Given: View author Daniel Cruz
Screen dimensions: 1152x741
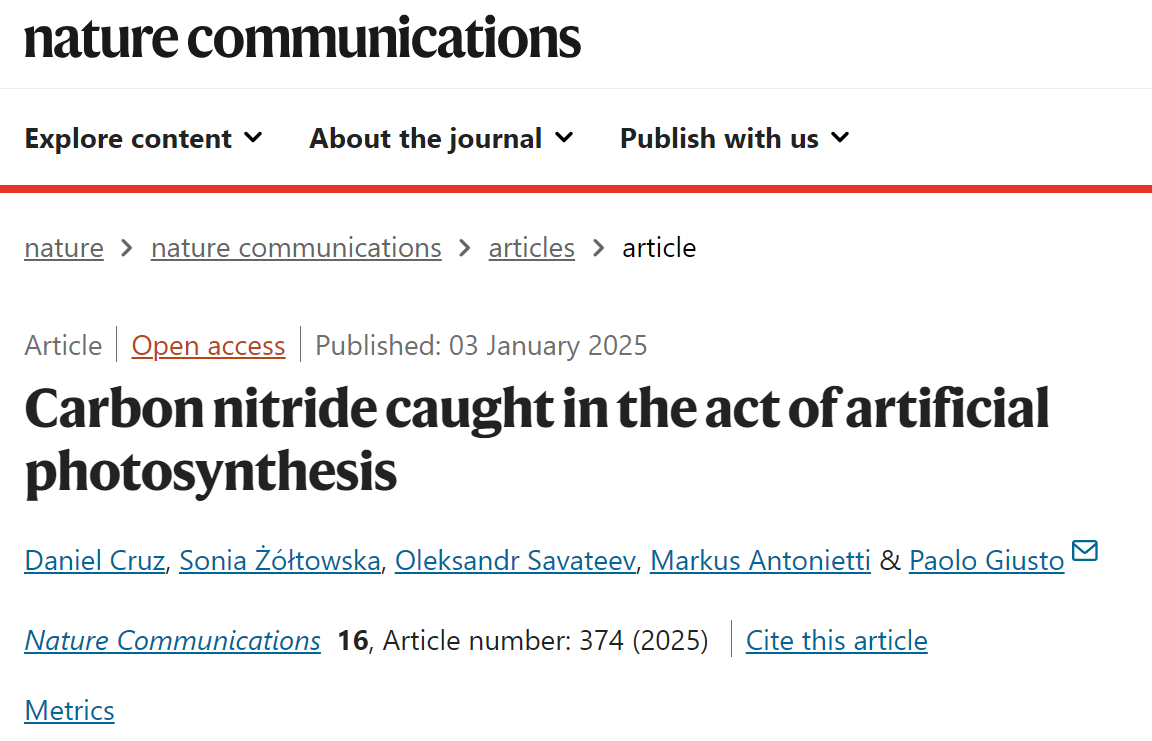Looking at the screenshot, I should coord(95,560).

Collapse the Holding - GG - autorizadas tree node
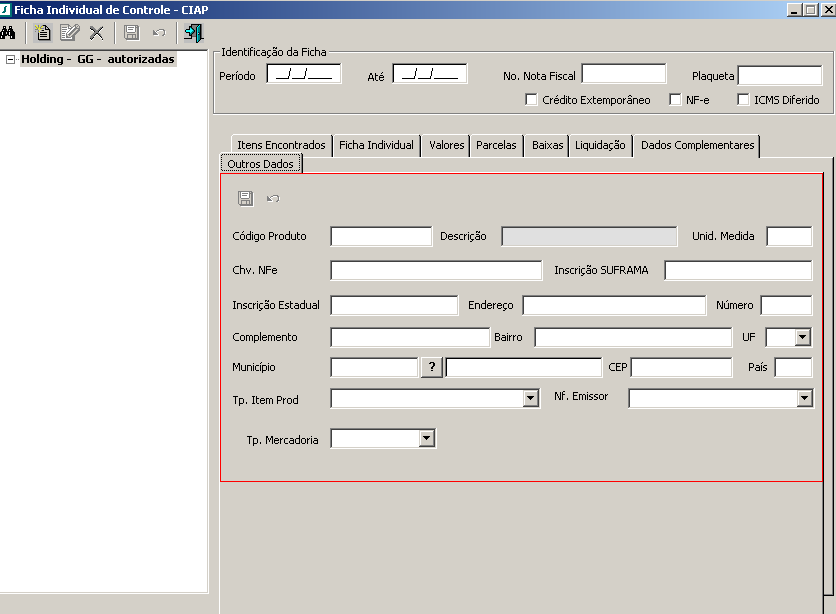(10, 59)
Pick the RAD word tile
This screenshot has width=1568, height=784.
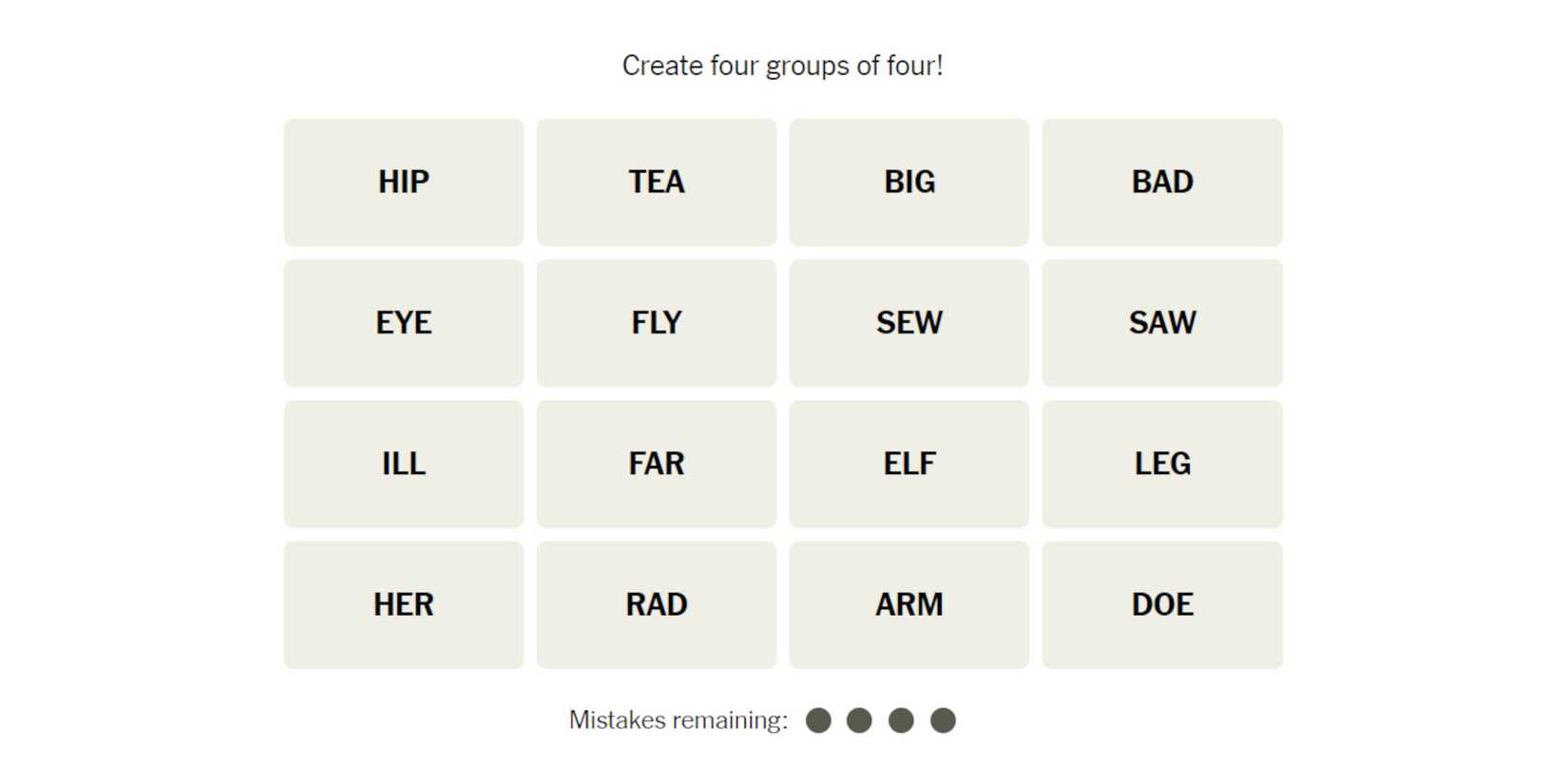[x=656, y=604]

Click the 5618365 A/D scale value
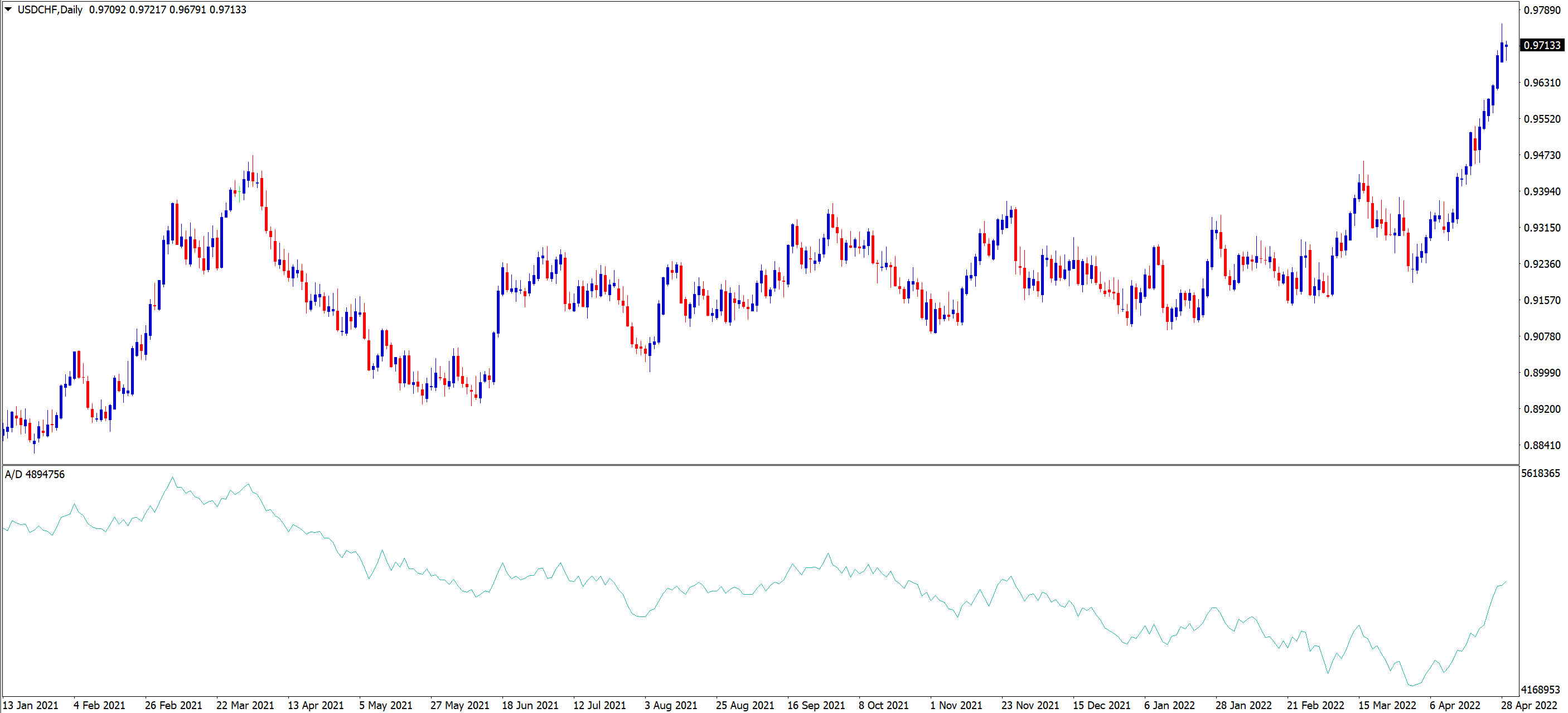[1540, 473]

-=-=-

**WHAT YOU WILL DO:** Rescale the stretch from the line containing "Pick the RAD word tile" through the end of the records. Reproduce every line, requests included, but leave out the pictures. Multiply each coordinate in the answers by 1.45 and round to the nearest whole number, with halves rounded up.

**WRITTEN REPLY:**
Pick the RAD word tile
This screenshot has width=1568, height=784.
[x=951, y=876]

Click the 5618365 A/D scale value
[2233, 686]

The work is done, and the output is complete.